Riforma fiscale, cosa cambia negli stipendi
Ancora non è ufficiale, ma già dei tentativi sono stati fatti in passato. Le ipotesi per la prossima legge delega in tema fiscale sono le più disparate. È stata vagliata ed approvata una minore pressione fiscale sui lavoratori, ma quali siano nel dettaglio le varie fasce e le percentuali applicate ancora non è chiaro. AL momento presente, le recenti riforme avevano stabilito un sistema a quattro fasce di reddito. La prima, che interessa i redditi da stipendi fino a 15mila euro, prevede un’aliquota del 23%. La seconda riguarda i redditi dai 15mila ai 28mila euro annui. Per loro i vantaggi sono l’aliquota al 25%. Mentre tra i 28mila ed i 50mila la tassazione sale al 35%. E poi oltre i 50mila euro al 43%.

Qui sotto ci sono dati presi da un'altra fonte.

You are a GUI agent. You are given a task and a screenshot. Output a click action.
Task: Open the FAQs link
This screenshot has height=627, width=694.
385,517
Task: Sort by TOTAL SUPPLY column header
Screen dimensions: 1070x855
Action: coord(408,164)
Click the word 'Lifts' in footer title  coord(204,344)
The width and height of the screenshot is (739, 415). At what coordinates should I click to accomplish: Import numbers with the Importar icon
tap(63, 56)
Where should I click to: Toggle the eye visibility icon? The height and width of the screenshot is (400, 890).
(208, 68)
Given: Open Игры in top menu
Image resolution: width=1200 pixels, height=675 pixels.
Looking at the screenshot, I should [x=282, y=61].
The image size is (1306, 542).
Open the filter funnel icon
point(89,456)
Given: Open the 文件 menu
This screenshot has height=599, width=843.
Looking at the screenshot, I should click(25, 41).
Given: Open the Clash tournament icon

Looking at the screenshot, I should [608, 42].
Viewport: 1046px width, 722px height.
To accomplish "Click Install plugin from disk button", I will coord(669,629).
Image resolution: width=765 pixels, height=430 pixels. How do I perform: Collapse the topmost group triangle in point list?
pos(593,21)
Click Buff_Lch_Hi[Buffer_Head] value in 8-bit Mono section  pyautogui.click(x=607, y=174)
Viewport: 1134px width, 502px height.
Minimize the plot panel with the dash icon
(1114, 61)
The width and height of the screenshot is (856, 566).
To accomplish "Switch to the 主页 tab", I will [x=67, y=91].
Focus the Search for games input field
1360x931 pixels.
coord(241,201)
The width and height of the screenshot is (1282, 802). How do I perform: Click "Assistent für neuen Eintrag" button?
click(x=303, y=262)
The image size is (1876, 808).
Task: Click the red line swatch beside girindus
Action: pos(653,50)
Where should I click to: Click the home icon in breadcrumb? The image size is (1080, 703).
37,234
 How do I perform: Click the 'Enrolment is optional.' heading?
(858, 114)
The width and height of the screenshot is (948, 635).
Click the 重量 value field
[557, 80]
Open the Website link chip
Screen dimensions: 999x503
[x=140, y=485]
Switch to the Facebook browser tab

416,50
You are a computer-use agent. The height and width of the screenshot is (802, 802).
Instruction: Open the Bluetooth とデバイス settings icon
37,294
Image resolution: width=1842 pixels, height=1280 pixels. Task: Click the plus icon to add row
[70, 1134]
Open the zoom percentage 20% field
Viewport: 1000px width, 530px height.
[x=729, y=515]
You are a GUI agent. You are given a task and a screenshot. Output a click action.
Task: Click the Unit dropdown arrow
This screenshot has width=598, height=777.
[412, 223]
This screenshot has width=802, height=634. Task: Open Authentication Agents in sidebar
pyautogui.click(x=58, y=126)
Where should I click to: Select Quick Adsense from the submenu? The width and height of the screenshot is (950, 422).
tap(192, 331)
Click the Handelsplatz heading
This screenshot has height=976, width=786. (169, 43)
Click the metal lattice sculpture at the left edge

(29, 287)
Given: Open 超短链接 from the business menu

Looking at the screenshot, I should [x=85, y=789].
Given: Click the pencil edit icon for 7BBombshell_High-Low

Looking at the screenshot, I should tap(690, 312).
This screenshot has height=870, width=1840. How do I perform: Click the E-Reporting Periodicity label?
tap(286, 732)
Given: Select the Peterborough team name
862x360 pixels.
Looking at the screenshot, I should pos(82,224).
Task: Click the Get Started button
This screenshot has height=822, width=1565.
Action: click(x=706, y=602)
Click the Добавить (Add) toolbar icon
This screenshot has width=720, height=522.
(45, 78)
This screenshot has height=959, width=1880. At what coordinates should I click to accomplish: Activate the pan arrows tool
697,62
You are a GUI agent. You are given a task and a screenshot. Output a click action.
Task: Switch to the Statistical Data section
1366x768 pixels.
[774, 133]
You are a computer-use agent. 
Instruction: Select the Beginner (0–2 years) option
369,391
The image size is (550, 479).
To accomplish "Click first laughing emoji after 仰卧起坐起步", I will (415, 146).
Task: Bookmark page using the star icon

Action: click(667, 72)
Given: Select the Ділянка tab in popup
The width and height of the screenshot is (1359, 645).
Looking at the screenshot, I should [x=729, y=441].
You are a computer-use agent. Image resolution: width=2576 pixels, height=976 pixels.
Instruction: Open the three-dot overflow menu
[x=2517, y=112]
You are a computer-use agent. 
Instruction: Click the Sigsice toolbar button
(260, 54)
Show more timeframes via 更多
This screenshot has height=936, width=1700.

Le ipotesi sono di tagliare le fasce a tre scaglioni. In alcune proposte i redditi dagli 8.500 euro lordi annui ai 28mila euro potrebbero avere un’aliquota al 23%. A salire, fino ai 50mila euro, il 35%. Che raggiunge il 43% al di sopra dei 50mila euro. Le altre due ipotesi sono leggermente dissimili ma comprendono tutte tre soli scaglioni. Alla fine è chiaro verso quali fasce si spostano gli interessi, anche tenenedo in considerazione che la riforma fiscale è una mossa politica centrale.
Chi ci rimette di più
E come al solito piove sul bagnato. Ad ottenere minori detrazioni fiscali sono le fasce più basse, quelle al di sotto dei 15mila euro. Che nell’ipotesi più accreditata addirittura è prevista la stessa aliquota per i redditi tra gli 8.500 euro ed i 28mila euro. Uno scaglione piuttosto ampio, che considerando il valore percentuale applicato, può far variare di molto il taglio del regime fiscale in favore di chi ha un reddito più alto. Queste per ora sono solo ipotesi paventate, ma piuttosto probabili dati gli indirizzi del Governo attuale.